What Episodes Look and Feel Like
Sleepwalking ranges from sitting up in bed and looking around to walking through the house, opening doors, or even leaving the building. The person’s eyes are usually open but glazed. They may mumble or give short responses, but they won’t engage in real conversation. If you try to redirect or wake them, they’ll typically seem confused and unresponsive. After the episode ends, they may remain disoriented for several minutes before either waking fully or settling back into normal sleep.
Most people remember nothing in the morning. Some feel vaguely unrested or notice they’re in a different location than where they fell asleep, but the episode itself is a blank.
Injury Risk During Episodes
The biggest concern with sleepwalking isn’t the walking itself but what can go wrong while a person navigates the world without conscious awareness. In a clinical study of parasomnia patients, 25% of sleepwalkers had been injured by breaking objects during an episode, and 6.3% experienced a shoulder dislocation. Falls down stairs, walking into furniture, and leaving the house into traffic or cold weather are all documented risks. The danger scales with the complexity of the behavior: someone who sits up in bed and lies back down faces minimal risk, while someone who opens doors and walks outside faces considerably more.
For frequent sleepwalkers, practical safety steps make a real difference. Sleeping on the ground floor, locking windows and exterior doors with keys kept out of easy reach, clearing the bedroom floor of obstacles, and placing gates at the top of stairs all reduce injury risk during episodes.
When Sleepwalking Persists Into Adulthood
Most childhood sleepwalking resolves naturally around puberty as the brain’s sleep regulation systems mature. For the roughly 25% whose episodes continue, or for adults who develop sleepwalking later in life, the pattern tends to be more persistent and may require active management.
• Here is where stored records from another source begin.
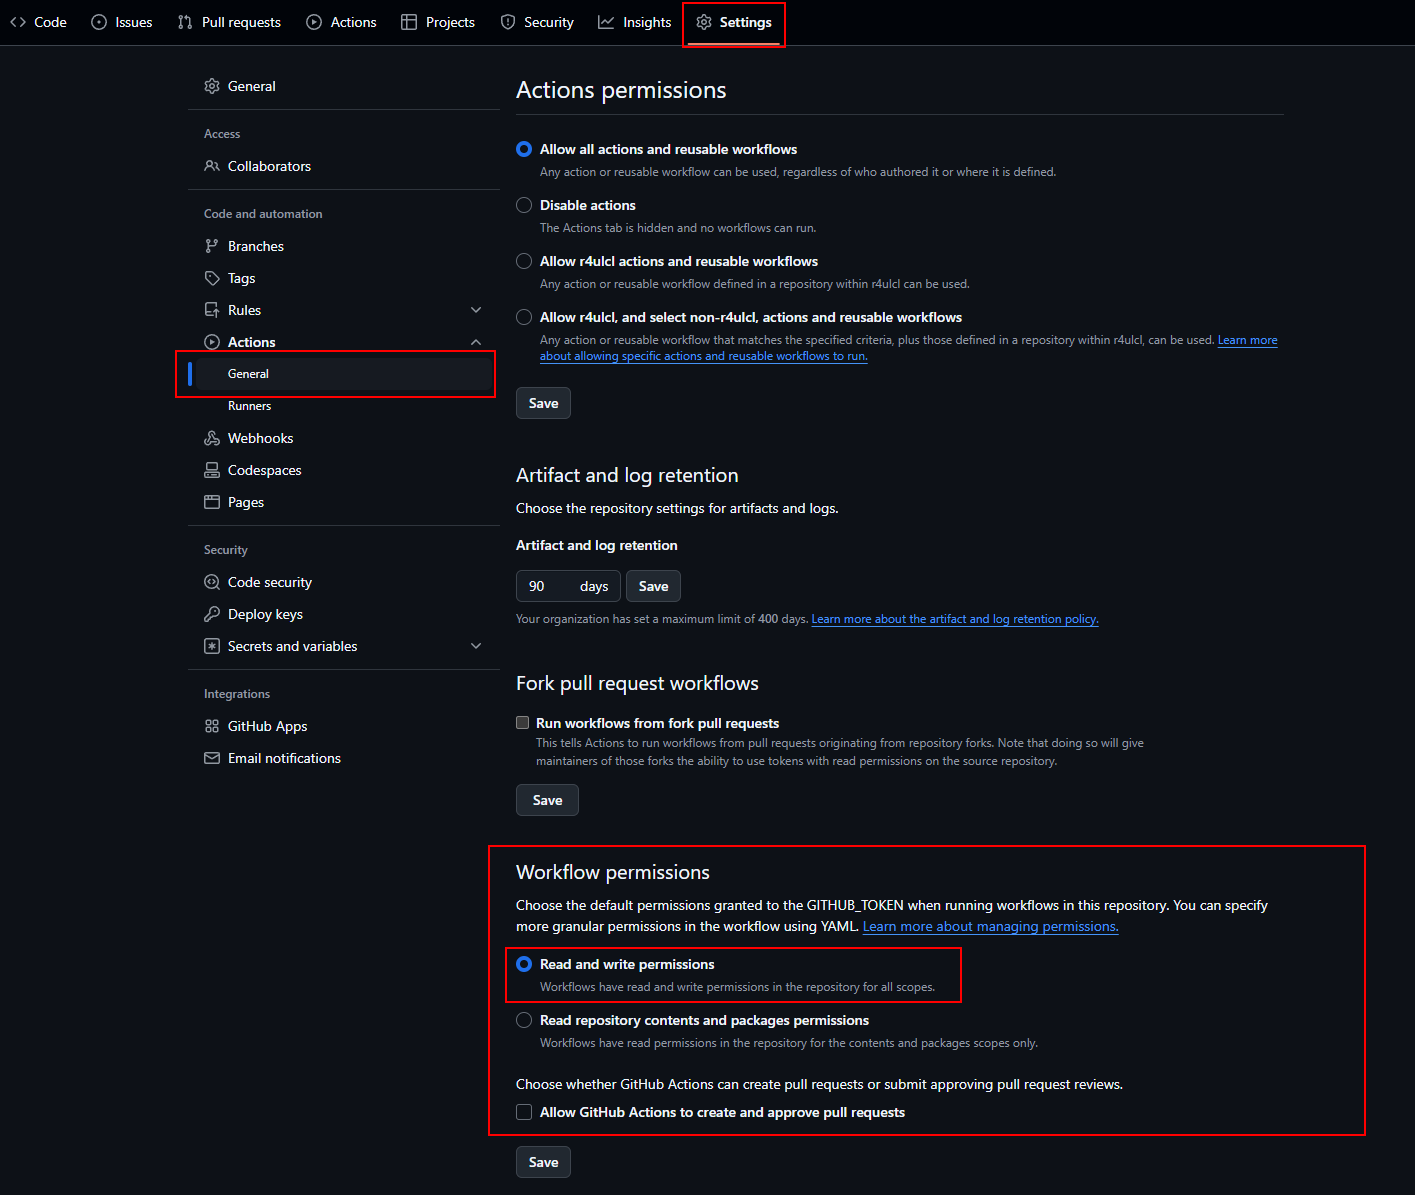Image resolution: width=1415 pixels, height=1195 pixels.
Task: Select Allow all actions and reusable workflows
Action: pos(524,149)
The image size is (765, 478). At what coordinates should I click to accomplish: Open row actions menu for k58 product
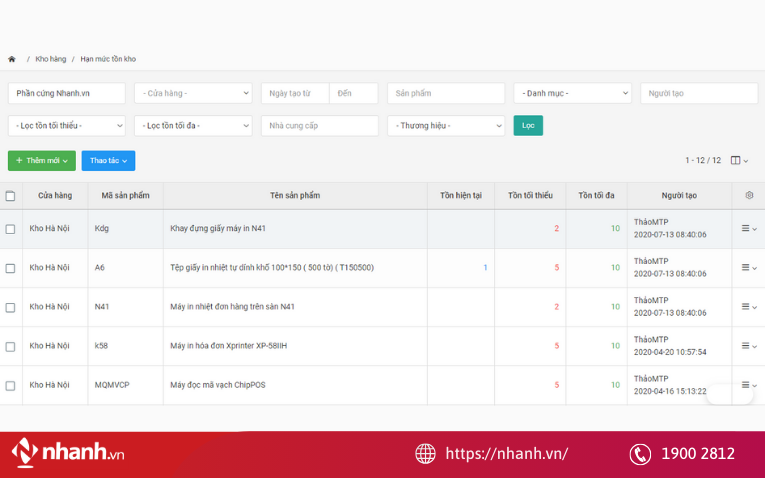tap(749, 345)
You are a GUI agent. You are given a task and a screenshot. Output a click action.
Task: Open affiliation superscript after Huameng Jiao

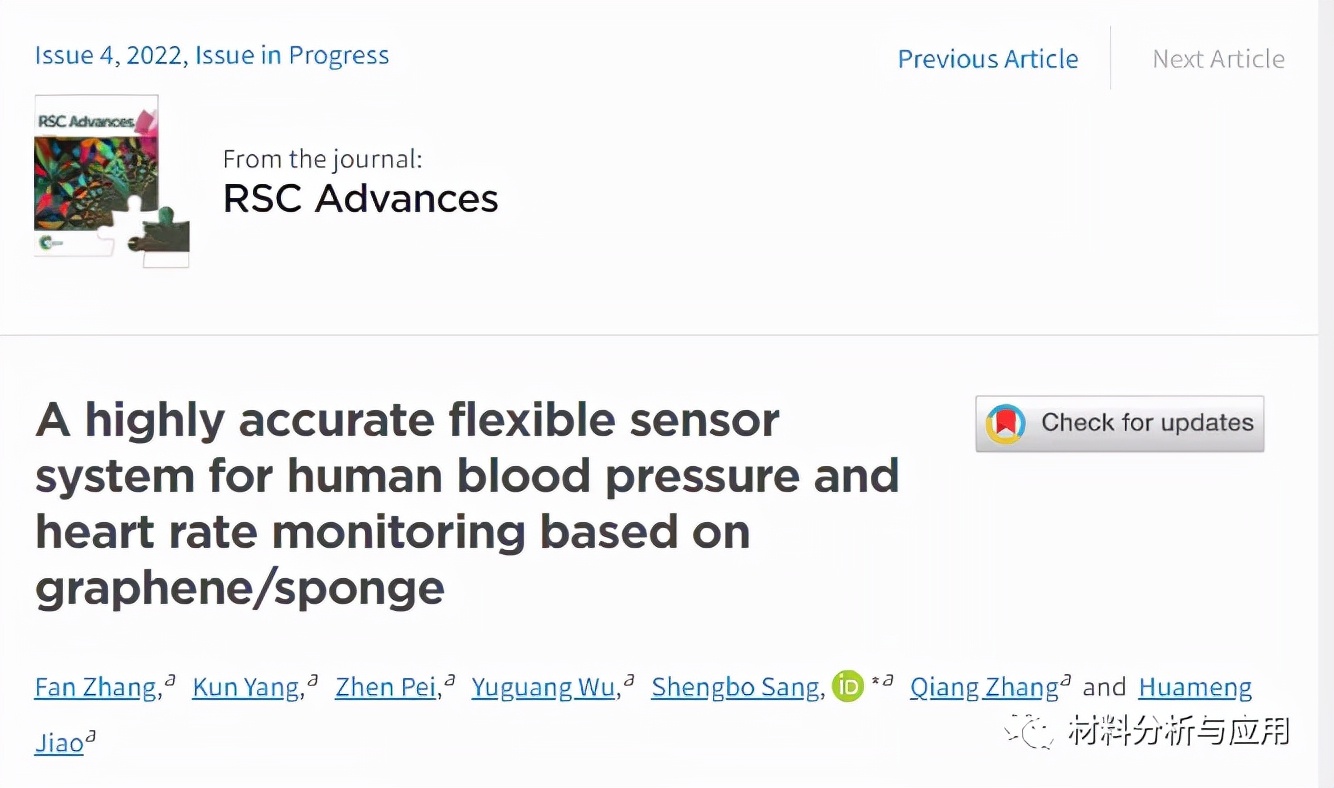pyautogui.click(x=89, y=735)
Addressing the triggers listed above, particularly sleep deprivation, alcohol, and medication side effects, often reduces episode frequency without any other intervention.
For people whose episodes are frequent, dangerous, or severely disruptive, a sleep specialist can help identify whether an underlying sleep disorder like obstructive sleep apnea is fragmenting sleep and provoking arousals. Treating the underlying condition sometimes eliminates the sleepwalking entirely. In cases where no clear trigger is found, scheduled awakenings (briefly waking the person about 15 to 30 minutes before episodes typically occur) can interrupt the cycle of deep-sleep arousals that leads to sleepwalking.